Reading passage:
--------------------

It's wonderful to see Darwin played as a young man and a father, passionate, mischievous and inspiring, rather than portrayed as the name behind the idea, or the bearded old man of those familiar black-and-white photos. No problem either with the dramatisation of his complex relationship with God-fearing Emma. And the touching scene when Darwin meets Jenny the orang-utan – the first time he'd come face to face with a great ape – is beautifully executed, brilliantly capturing the humanity of our fellow apes.

The problem with the film is the conceit of having Annie materialise and interact with Darwin in order to illustrate the impact her death had on him. As a device, it is unsubtle and irritating, and makes for a cartoon account of the writing of On the Origin of Species, one that presupposes that an audience will only appreciate Darwin's anguish if it is spelled out in gigantic, sentimental letters waved by a pretty ghost.

I put this view more gently to Randal Keynes, Darwin's great-great-grandson, who wrote the book Annie's Box – an account of Darwin's family life and of his relationship with Annie in particular – and who gets a writing credit on this movie. "The film is based on the knowledge that Darwin lived with the memory of his daughter all his life. He was a man of passion, and people have missed that," said Keynes. "Putting the ghost in can be regarded as the film producer's license to tell the story."

--------------------

Raw data:
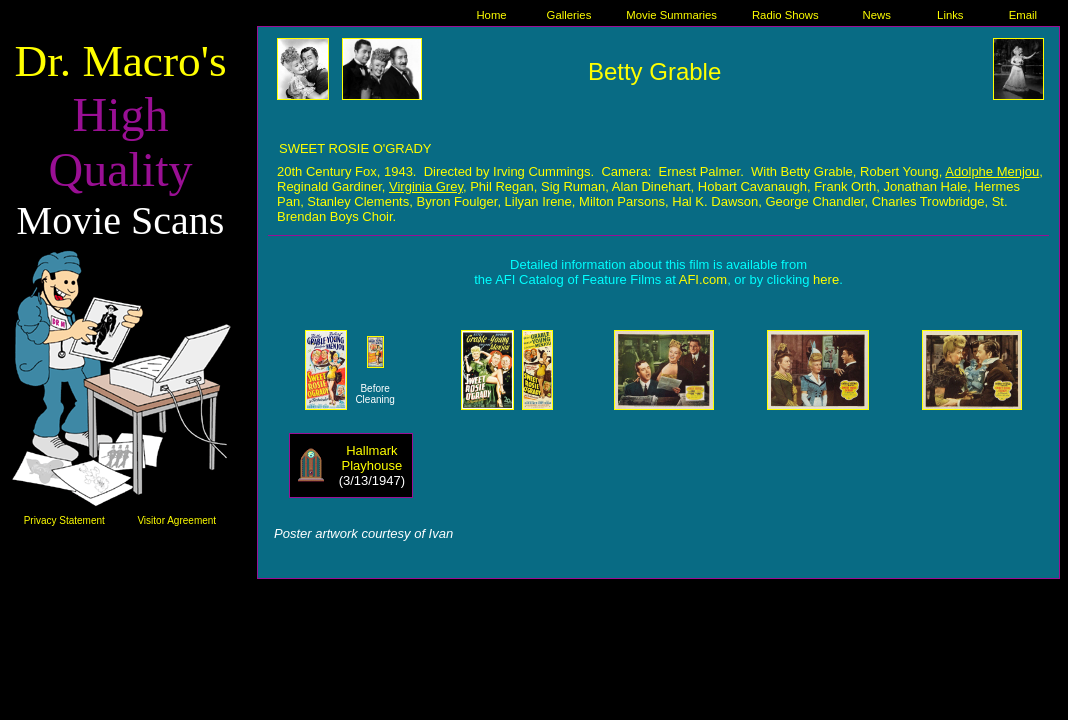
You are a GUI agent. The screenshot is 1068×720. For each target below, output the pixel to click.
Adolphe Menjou (992, 171)
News (876, 15)
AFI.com (703, 279)
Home (491, 15)
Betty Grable (654, 71)
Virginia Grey (426, 186)
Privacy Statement (64, 520)
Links (950, 15)
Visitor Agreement (176, 520)
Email (1023, 15)
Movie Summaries (671, 15)
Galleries (569, 15)
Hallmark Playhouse (372, 458)
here (826, 279)
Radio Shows (785, 15)
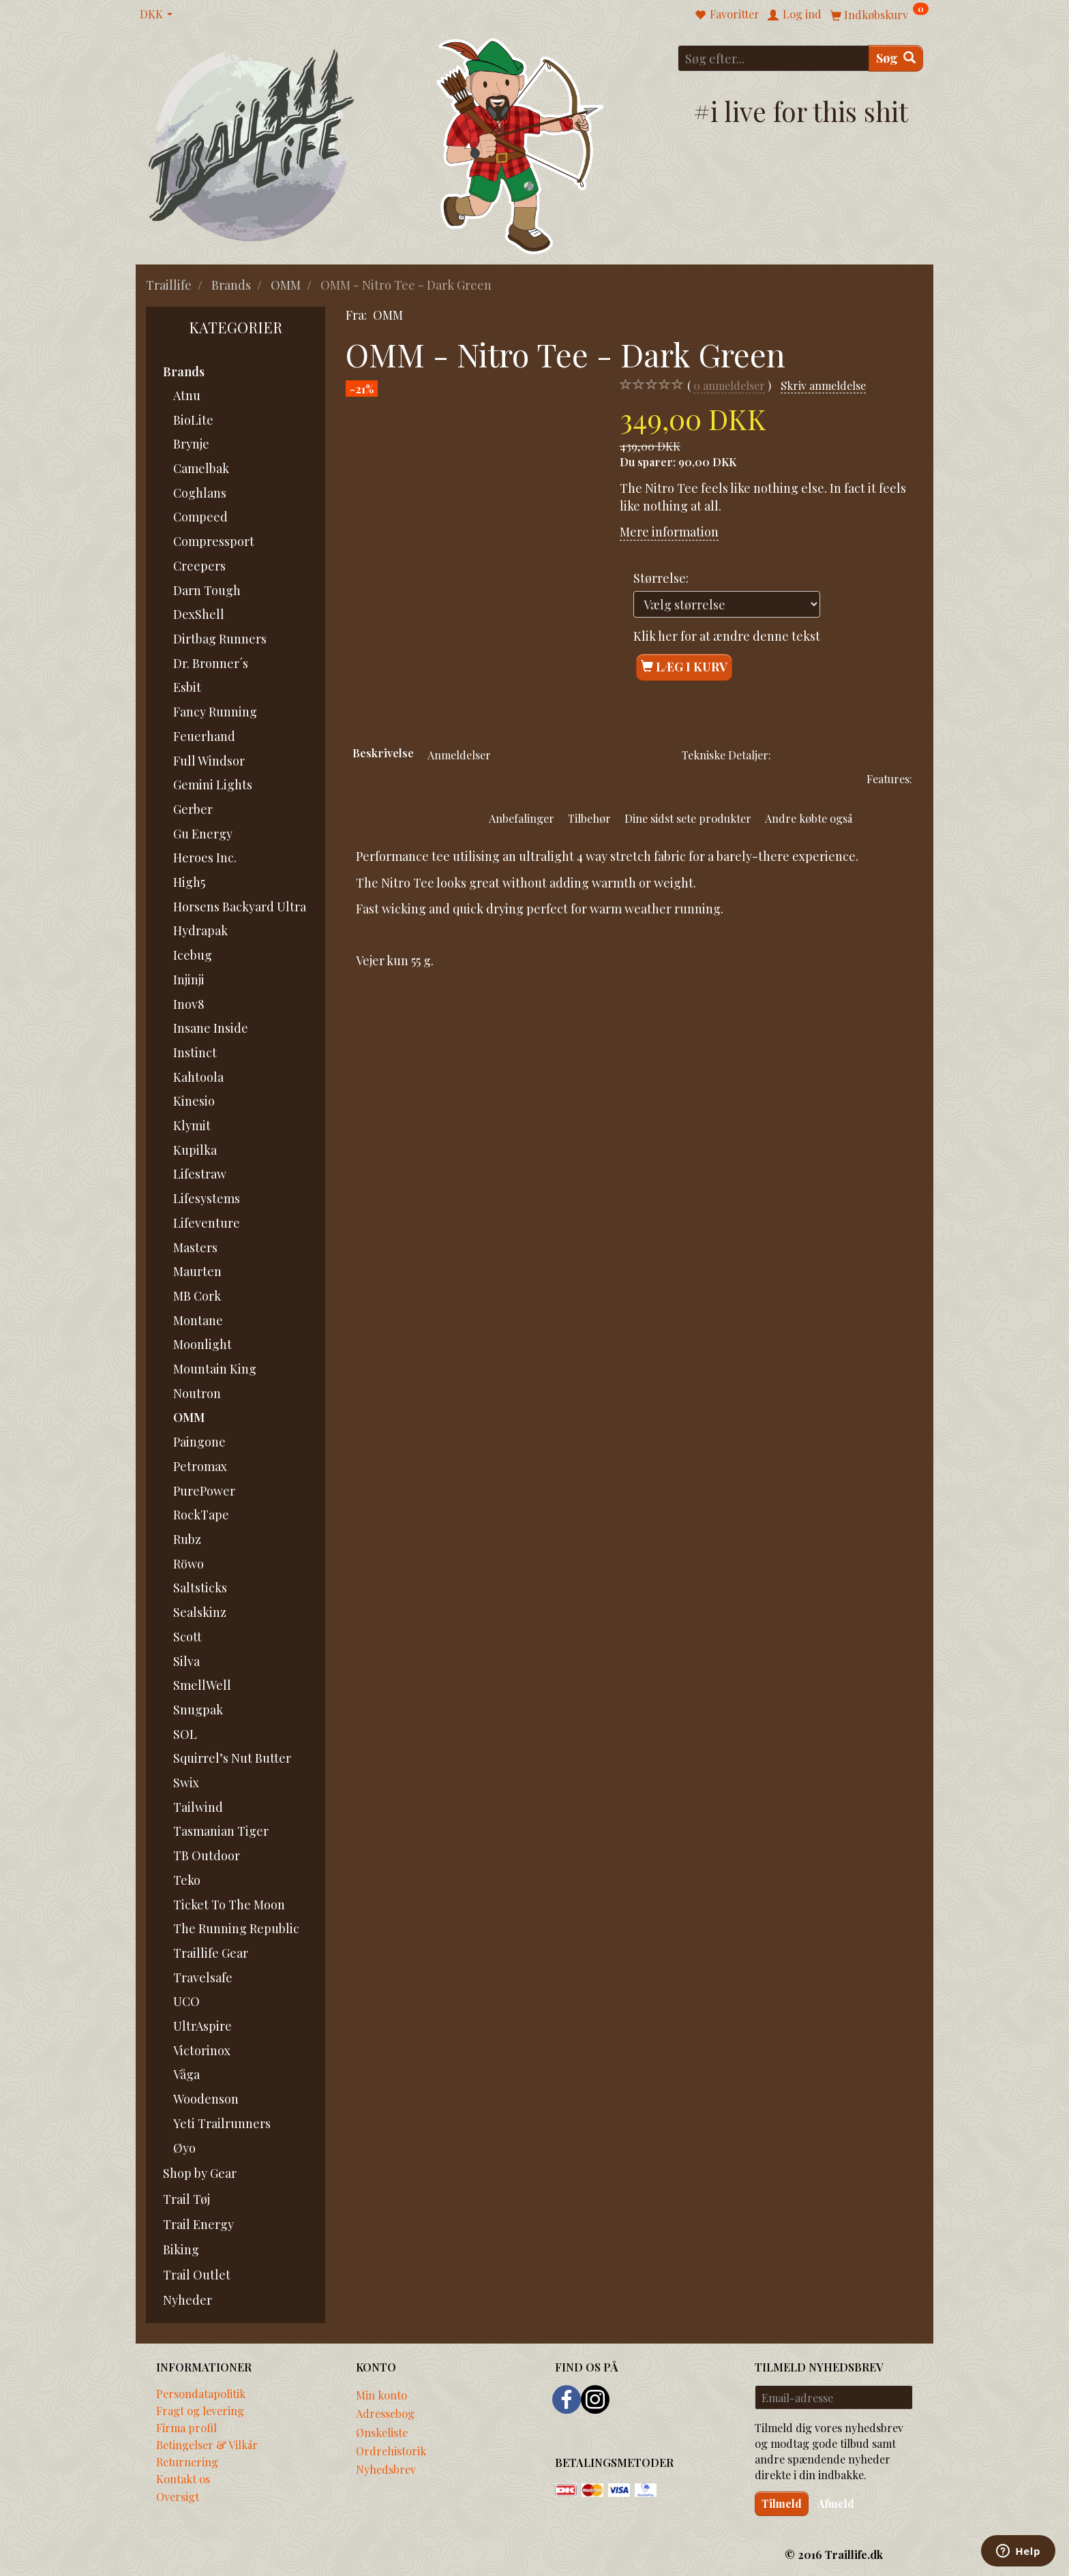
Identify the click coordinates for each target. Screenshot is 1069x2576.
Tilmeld (782, 2503)
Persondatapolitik (200, 2393)
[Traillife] (252, 144)
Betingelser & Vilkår (207, 2444)
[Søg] (896, 58)
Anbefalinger (521, 817)
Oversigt (177, 2496)
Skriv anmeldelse (823, 385)
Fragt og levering (200, 2410)
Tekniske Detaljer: (726, 754)
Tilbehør (589, 817)
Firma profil (186, 2427)
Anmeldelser (459, 754)
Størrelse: (661, 578)
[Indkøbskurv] (879, 14)
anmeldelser (729, 385)
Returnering (187, 2461)
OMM (388, 315)
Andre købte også (808, 817)
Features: (889, 778)
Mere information (669, 532)
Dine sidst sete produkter (687, 817)
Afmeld (835, 2503)
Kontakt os (183, 2478)
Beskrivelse (383, 752)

--------------------

Your tasks:
**a.** List every individual, human or animal, that the review of the Darwin film mentions by name.
**b.** Continue the review of the Darwin film from the point at which it stops.

Answers to the exercise:
**a.** Darwin, Emma, Jenny, Annie, Randal Keynes

**b.**
We should be thankful that Darwin's life story has made it to the big screen, yet even before Annie has died, the film shows its scorn for the ability of the audience to appreciate the subject matter. In case anyone was in doubt about the ire Darwin's work would arouse, the local vicar is seen telling him, "You're pitting science against God!" This is a child's guide as to why there might just be a conflict of interest in some people's minds between natural selection and religion.

A dramatised account of the development of "the single best idea anyone has ever had", as Daniel Dennett called the theory of evolution, needs exceptional treatment. If only this film had got it.